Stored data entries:
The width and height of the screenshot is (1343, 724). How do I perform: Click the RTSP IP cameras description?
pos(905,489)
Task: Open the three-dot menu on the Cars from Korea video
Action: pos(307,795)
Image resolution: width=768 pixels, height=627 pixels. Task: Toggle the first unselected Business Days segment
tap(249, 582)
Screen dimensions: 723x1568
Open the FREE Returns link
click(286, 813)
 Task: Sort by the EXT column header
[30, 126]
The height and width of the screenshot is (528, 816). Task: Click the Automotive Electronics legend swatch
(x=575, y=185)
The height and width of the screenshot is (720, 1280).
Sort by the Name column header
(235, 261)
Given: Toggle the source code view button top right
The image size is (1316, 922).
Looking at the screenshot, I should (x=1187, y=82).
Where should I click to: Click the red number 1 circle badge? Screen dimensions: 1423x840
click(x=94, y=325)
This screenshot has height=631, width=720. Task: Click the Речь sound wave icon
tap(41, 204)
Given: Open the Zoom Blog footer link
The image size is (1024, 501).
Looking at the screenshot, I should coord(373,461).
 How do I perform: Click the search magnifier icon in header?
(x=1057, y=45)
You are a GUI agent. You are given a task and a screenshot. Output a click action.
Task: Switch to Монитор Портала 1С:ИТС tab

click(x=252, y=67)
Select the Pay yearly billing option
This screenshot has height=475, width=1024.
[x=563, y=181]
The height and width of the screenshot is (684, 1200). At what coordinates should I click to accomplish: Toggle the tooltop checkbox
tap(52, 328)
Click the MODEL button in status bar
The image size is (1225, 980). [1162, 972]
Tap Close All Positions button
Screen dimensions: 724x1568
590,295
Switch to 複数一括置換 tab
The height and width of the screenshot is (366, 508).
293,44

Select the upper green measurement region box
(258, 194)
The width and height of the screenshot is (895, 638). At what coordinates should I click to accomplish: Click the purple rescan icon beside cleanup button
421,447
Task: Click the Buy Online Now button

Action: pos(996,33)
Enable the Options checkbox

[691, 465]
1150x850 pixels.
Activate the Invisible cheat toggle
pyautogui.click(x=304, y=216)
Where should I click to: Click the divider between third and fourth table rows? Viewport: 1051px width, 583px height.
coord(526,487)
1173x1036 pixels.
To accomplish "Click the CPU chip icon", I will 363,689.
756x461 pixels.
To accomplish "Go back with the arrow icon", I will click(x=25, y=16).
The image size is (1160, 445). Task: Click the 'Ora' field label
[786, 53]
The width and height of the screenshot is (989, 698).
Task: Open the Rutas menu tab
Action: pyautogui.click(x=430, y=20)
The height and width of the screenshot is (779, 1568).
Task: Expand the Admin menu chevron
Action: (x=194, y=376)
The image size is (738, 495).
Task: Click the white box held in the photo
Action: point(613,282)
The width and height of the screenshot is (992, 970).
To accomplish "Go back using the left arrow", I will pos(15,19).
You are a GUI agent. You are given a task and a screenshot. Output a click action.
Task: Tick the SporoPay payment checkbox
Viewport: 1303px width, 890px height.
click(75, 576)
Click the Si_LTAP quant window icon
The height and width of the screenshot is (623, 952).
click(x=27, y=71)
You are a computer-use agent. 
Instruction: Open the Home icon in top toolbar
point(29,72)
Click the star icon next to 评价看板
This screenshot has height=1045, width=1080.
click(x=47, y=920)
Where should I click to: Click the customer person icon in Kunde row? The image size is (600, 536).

*Task instructions*: Each entry must be reproduced verbatim.

*Answer area*:
The width and height of the screenshot is (1343, 724). How do I perform: Click the RTSP IP cameras description?
pos(905,489)
Task: Open the three-dot menu on the Cars from Korea video
Action: pos(307,795)
Image resolution: width=768 pixels, height=627 pixels. Task: Toggle the first unselected Business Days segment
tap(249, 582)
Screen dimensions: 723x1568
Open the FREE Returns link
click(286, 813)
 Task: Sort by the EXT column header
[30, 126]
The height and width of the screenshot is (528, 816). Task: Click the Automotive Electronics legend swatch
(x=575, y=185)
The height and width of the screenshot is (720, 1280).
Sort by the Name column header
(235, 261)
Given: Toggle the source code view button top right
The image size is (1316, 922).
Looking at the screenshot, I should (x=1187, y=82).
Where should I click to: Click the red number 1 circle badge? Screen dimensions: 1423x840
click(x=94, y=325)
This screenshot has height=631, width=720. Task: Click the Речь sound wave icon
tap(41, 204)
Given: Open the Zoom Blog footer link
The image size is (1024, 501).
Looking at the screenshot, I should coord(373,461).
 How do I perform: Click the search magnifier icon in header?
(x=1057, y=45)
You are a GUI agent. You are given a task and a screenshot. Output a click action.
Task: Switch to Монитор Портала 1С:ИТС tab

click(x=252, y=67)
Select the Pay yearly billing option
This screenshot has height=475, width=1024.
[x=563, y=181]
The height and width of the screenshot is (684, 1200). At what coordinates should I click to accomplish: Toggle the tooltop checkbox
tap(52, 328)
Click the MODEL button in status bar
The image size is (1225, 980). [1162, 972]
Tap Close All Positions button
Screen dimensions: 724x1568
590,295
Switch to 複数一括置換 tab
The height and width of the screenshot is (366, 508).
293,44

Select the upper green measurement region box
(258, 194)
The width and height of the screenshot is (895, 638). At what coordinates should I click to accomplish: Click the purple rescan icon beside cleanup button
421,447
Task: Click the Buy Online Now button

Action: pos(996,33)
Enable the Options checkbox

[691, 465]
1150x850 pixels.
Activate the Invisible cheat toggle
pyautogui.click(x=304, y=216)
Where should I click to: Click the divider between third and fourth table rows? Viewport: 1051px width, 583px height.
coord(526,487)
1173x1036 pixels.
To accomplish "Click the CPU chip icon", I will 363,689.
756x461 pixels.
To accomplish "Go back with the arrow icon", I will click(x=25, y=16).
The image size is (1160, 445). Task: Click the 'Ora' field label
[786, 53]
The width and height of the screenshot is (989, 698).
Task: Open the Rutas menu tab
Action: pyautogui.click(x=430, y=20)
The height and width of the screenshot is (779, 1568).
Task: Expand the Admin menu chevron
Action: (x=194, y=376)
The image size is (738, 495).
Task: Click the white box held in the photo
Action: point(613,282)
The width and height of the screenshot is (992, 970).
To accomplish "Go back using the left arrow", I will pos(15,19).
You are a GUI agent. You are given a task and a screenshot. Output a click action.
Task: Tick the SporoPay payment checkbox
Viewport: 1303px width, 890px height.
click(75, 576)
Click the Si_LTAP quant window icon
The height and width of the screenshot is (623, 952).
click(x=27, y=71)
You are a computer-use agent. 
Instruction: Open the Home icon in top toolbar
point(29,72)
Click the star icon next to 评价看板
This screenshot has height=1045, width=1080.
click(x=47, y=920)
Where should I click to: Click the customer person icon in Kunde row? The image size is (600, 536).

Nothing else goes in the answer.